At the time of the ticket there were some concerns:
1. Q: What do we do with models.DB_CASCADE when using a DB that doesn't support it?
A: MySQL, PostgreSQL, SQLite3 and Oracle all now support this functionality.
2. Q: Won't it be confusing that signals will not fire?
A: We can document that the application code mimics models.DO_NOTHING, no signals will fire, and that all the deletion will be handled by SQL.
3. Q: Won't it be confusing that models.DB_CASCADE won't trigger a foreign model's models.CASCADE?
A: Is it any different than having a models.DO_NOTHING table pointing to a models.CASCADE table? We can document that on the application side, models.DB_CASCADE works like models.DO_NOTHING.
4. Q: generic foreign keys?
A: We could forbid models.DB_CASCADE on these types of relations?
5. Q: implicit foreign keys between child to parent in model inheritance?
A: We could forbid models.DB_CASCADE on these types of relations?
Additionally there was a proposal by Carl Meyer to split out database based delete into a separate kwarg. To summarize: ForeignKey(on_delete=models.CASCADE) versus ForeignKey(on_delete_db=models.DB_CASCADE). This would help avoid having to implement a magical fallback mode when the DB didn't support models.DB_CASCADE. It also would help eliminate two very different code paths overloading the same kwarg.

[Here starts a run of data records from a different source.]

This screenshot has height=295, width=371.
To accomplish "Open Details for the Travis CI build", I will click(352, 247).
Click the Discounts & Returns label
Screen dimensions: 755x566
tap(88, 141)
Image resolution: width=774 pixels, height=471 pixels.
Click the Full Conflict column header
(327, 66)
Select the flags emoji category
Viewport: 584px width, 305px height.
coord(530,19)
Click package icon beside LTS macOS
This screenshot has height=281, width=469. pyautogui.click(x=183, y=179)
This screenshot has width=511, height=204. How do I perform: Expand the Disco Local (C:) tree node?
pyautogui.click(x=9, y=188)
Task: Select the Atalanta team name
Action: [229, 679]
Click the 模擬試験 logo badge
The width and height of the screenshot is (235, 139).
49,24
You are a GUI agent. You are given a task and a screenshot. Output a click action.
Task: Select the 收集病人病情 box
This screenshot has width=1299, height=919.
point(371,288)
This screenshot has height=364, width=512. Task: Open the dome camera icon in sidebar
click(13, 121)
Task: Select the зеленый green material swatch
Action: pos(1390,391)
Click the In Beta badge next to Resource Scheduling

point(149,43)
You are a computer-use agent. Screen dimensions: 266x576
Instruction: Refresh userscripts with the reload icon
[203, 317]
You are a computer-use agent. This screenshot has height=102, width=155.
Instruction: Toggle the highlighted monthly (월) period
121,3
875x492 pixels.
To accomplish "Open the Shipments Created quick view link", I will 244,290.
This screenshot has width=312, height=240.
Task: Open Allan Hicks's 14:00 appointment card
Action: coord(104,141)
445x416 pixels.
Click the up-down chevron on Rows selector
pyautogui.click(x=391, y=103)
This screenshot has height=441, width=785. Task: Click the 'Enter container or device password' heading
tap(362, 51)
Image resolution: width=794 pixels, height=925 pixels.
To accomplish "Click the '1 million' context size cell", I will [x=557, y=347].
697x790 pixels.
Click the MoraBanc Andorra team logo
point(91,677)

My thoughts on the above splitting of the kwargs:
All of the django 2.0 databases can support ON DELETE CASCADE. So there's no longer any need for a magical fall back mode. There's also the added burden on explaining that we can only pass one of the two kwargs, and not use both at the same time. I think that favors overloading a single kwarg.
Simon Charrette made a suggestion to make the models.CASCADE, models.SET_NULL, models.DB_CASCADE, etc all inherit from an OnDelete class. This allows the old application callables to still be simple callables, new SQL based operations such as DB_CASCADE to access an as_sql method, and yet both be instances of the same class for migration serialization.